AFAIK, the Athlon had 88, and Athlon64 CPUs has 120 renaming registers for floating-point, MMX, SSE, etc. registers. For integer/general purpose registers it isn't so easy to count. AMD plays some neat tricks, and effectively separates data by how it is used.. The integer/general purpose unit has 44 LSU (load/store unit) locations in the Athlon64. (In the Athlon as I recall, there were 36 load and 8 store locations.) If a calculation is used only for generating an address, it is assigned to the address side of a LSU location. If it is used as data in subsequent caclulations or is stored, it goes into the data side. (As does data fetched from memory or cache.)

What if the result of a (partial) calculation is needed in both places? Different trick, if you want to call it that. Pretend that the value is stored in a renaming register and use that register as the 'calculated' address. A programmer can't write that instruction--he has no name for the virtual register used. But after instruction decoding, the CPU only works with virtual addresses, so it doesn't even know it should have had a problem. (And yes, no arithmetic operations translates into no clock cycles required.) The LSU is also used for several other purposes. For example, what happens if you write a result to memory then reference that memory location before the write completes? No problem--the CPU can use the copy in the LSU. In fact that, and dealing with some less than 32-bit writes was the only real use of the 8 location store unit in the original Athlon. Incidently the LSU can transfer up to two 64-bit operands per clock cycle, reading or writing. If the CPU actually generates more data than that, the LSU will fill up with results to be written, and eventually choke down the CPU to a level it can handle. (This should only happen with vector path instructions that write lots of locations. For example, fill a block of memory with a non-zero constant. Why can it only happen on writes? The L1 data cache can only deliver two 64-bit operands per clock, so in that direction you can't create a backlog.)

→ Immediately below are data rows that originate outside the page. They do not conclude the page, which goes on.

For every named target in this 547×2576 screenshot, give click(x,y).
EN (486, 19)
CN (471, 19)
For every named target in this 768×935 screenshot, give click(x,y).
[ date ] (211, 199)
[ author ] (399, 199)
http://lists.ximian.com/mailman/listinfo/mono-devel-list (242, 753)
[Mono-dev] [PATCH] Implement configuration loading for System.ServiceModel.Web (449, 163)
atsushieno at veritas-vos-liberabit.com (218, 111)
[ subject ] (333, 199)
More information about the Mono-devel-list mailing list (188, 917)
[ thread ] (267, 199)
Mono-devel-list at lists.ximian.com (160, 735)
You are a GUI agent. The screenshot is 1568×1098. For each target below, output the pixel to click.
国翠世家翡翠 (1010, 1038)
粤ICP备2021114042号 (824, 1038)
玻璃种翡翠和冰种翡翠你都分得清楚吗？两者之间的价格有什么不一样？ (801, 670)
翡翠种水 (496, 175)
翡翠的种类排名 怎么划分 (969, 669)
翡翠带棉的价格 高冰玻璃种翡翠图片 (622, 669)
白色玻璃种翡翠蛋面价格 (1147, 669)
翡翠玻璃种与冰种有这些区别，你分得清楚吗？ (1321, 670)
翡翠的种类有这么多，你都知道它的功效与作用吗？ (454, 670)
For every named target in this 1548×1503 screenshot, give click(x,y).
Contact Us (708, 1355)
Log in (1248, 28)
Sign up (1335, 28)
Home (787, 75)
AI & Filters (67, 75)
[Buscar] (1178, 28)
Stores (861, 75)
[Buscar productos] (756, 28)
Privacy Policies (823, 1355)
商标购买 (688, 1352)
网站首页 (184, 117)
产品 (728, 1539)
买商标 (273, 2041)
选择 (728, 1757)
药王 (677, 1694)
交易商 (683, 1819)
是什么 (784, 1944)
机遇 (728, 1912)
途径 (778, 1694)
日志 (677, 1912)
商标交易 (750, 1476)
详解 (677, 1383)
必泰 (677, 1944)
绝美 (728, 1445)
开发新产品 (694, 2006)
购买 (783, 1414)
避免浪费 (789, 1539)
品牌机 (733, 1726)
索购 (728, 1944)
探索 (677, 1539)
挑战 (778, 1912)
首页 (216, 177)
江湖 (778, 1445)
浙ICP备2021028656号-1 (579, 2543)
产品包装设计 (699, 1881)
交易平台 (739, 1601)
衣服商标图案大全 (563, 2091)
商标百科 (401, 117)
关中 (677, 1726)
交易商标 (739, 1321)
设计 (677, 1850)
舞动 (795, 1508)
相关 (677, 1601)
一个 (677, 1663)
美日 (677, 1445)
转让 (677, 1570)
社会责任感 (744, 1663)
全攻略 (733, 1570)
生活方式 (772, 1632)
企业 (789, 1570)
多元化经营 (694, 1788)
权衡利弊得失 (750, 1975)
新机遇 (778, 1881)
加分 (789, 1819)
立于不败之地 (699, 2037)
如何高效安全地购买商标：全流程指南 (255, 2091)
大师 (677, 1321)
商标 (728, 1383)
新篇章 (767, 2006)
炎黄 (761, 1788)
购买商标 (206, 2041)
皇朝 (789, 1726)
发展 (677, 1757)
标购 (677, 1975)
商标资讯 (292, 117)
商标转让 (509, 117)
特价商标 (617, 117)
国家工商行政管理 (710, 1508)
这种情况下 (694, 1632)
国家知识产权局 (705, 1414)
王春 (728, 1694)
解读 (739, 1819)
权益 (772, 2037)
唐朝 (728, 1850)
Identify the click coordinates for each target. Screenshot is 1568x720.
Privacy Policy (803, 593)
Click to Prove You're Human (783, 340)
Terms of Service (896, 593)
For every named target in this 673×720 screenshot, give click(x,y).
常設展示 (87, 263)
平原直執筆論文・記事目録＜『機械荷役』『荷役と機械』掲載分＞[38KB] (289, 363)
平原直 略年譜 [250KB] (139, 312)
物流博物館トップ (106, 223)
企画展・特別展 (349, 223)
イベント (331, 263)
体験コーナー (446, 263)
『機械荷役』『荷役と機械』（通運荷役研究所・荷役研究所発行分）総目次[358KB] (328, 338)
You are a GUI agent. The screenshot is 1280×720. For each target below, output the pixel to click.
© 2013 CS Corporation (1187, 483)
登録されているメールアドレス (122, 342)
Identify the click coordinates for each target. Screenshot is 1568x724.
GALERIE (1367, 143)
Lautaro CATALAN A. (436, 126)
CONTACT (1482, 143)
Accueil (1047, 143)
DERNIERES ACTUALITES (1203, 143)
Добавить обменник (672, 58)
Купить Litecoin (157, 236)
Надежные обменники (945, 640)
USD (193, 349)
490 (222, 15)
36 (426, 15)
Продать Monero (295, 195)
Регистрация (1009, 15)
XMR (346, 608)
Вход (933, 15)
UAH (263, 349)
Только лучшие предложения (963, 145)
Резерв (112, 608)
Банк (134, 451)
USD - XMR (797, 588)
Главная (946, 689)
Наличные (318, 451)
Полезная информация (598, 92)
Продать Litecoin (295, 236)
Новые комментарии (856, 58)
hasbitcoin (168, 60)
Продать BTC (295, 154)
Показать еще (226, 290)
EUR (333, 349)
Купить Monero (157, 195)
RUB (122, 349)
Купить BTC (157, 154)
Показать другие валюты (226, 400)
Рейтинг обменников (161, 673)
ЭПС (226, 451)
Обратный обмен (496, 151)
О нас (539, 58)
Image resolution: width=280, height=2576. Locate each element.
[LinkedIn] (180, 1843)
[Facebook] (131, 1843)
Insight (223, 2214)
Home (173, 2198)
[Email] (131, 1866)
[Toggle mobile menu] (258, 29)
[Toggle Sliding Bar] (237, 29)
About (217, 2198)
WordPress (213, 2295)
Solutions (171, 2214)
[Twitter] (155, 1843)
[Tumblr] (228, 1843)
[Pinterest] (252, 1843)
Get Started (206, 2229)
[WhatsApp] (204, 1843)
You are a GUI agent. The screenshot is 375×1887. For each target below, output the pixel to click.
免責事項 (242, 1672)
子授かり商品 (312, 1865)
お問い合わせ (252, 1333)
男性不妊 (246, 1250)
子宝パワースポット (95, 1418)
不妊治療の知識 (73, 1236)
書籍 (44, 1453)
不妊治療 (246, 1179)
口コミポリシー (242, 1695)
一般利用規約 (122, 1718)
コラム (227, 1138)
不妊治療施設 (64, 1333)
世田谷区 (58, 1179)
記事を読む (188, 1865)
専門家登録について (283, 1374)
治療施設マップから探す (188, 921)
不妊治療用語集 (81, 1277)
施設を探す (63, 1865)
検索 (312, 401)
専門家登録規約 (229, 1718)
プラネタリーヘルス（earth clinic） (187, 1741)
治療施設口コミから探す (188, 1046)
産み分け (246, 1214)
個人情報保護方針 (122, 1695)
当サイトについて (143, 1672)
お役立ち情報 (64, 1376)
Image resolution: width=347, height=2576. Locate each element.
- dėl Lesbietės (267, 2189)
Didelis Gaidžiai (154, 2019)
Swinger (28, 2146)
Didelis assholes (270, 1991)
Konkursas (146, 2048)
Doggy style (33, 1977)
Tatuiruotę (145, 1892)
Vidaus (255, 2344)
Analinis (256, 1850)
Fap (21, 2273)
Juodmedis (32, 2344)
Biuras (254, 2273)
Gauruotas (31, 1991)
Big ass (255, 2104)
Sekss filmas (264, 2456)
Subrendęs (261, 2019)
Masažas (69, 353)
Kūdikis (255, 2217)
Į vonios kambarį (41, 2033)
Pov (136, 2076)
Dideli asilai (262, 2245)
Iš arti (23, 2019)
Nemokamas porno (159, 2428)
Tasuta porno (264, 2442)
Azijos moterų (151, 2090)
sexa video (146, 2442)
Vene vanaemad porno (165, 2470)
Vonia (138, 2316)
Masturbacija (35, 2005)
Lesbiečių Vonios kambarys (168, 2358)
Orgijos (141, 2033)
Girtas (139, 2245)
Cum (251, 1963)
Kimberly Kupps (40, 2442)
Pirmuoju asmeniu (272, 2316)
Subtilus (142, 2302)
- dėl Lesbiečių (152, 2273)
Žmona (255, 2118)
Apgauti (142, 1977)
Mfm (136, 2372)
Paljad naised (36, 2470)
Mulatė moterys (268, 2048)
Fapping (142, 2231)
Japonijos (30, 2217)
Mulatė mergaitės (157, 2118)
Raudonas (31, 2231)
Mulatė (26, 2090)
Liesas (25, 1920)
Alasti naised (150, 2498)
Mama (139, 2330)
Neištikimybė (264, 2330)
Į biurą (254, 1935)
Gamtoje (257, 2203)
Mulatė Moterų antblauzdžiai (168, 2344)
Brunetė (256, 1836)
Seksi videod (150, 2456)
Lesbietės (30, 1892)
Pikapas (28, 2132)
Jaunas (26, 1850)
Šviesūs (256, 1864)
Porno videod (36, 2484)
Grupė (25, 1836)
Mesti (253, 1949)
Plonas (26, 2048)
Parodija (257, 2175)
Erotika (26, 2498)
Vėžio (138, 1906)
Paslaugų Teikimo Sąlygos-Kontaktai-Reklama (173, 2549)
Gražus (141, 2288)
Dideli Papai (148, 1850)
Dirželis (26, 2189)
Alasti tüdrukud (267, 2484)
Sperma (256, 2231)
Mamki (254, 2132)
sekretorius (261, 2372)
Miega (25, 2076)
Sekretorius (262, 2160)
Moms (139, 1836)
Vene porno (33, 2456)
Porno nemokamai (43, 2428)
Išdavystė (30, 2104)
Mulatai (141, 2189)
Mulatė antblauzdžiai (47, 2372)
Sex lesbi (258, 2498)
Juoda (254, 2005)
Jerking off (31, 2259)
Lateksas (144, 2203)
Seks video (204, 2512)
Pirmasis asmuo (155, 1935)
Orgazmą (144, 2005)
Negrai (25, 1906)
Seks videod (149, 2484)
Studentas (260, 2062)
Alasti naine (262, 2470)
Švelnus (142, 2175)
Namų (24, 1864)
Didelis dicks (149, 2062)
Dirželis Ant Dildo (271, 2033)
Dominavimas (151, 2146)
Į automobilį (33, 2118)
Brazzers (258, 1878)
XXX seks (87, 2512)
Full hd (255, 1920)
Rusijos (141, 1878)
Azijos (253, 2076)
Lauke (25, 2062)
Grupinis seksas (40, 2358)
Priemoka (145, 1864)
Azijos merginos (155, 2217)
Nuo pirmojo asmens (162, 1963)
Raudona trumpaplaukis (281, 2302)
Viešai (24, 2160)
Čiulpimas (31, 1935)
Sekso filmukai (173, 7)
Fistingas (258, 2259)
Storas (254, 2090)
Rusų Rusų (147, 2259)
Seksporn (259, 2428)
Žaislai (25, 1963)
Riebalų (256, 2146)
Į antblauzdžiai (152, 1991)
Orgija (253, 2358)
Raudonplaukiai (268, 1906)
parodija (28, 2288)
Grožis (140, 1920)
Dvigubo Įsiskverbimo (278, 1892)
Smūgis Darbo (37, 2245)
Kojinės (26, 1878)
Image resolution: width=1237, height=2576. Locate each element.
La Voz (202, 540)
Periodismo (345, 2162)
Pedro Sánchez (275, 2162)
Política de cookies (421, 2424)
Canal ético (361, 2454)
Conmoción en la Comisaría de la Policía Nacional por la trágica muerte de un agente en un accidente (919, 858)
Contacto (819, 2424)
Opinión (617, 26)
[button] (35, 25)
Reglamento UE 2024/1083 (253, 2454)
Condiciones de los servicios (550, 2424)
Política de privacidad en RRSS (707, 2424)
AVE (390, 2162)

Also why are there so many renaming registers for floating-point? Two reasons. First floating-point and/or vector instructions work better if you have lots of fast registers. The original programmer may write a sequence of instructions that pound heavily on a couple of the XMM registers, or on the x87 result stack. But register renaming, if the code is written correctly, will translate those apparantly inherently sequential instructions into a nicely unrolled loop with, if necessary, more than one hundred register names. For best performance, you want the burst speed when you do this to match the main-memory fetch times.

If the code you use is written correctly, for things like matrix multiply, you want any numbers used in the calculation to be read once from main memory. So in AxB =C, you want to read every element of A or B once, and write every element of C exactly once. You can't always do this, but clever use of cache, and non-caching reads and writes will help. The Athlon64 supports special instructions to do this. For example you can write results direct from a register to main memory bypassing the L1 and L2 caches. This prevents the values of C elements you write from pushing elements of A or B out of the L1 or L2 caches. Neat trick, but again it requires lots of renaming registers so that the results being written can sit around until the write completes.*

Complicated? You bet. And I only described one particular set of complications in the Athlon64/Opteron design. The net result is that the ISA that programmers (or in reality compilers) write to is not implemented by the CPU, and the states in the ISA model of what is going on only correspond to actual machine states when the CPU is halted.

*Why does the value in the register have to sit around all that time? The Athlon and Athlon64 computes and transmit ECC values throughout the processor, and of course, if you have ECC memory to main memory as well. (Hypertransport between CPUs actually uses a CRC check every N words sent instead.) What happens if the ECC or CRC doesn't check? Obviously, the recieving location requests the data be retransmitted. If it isn't there?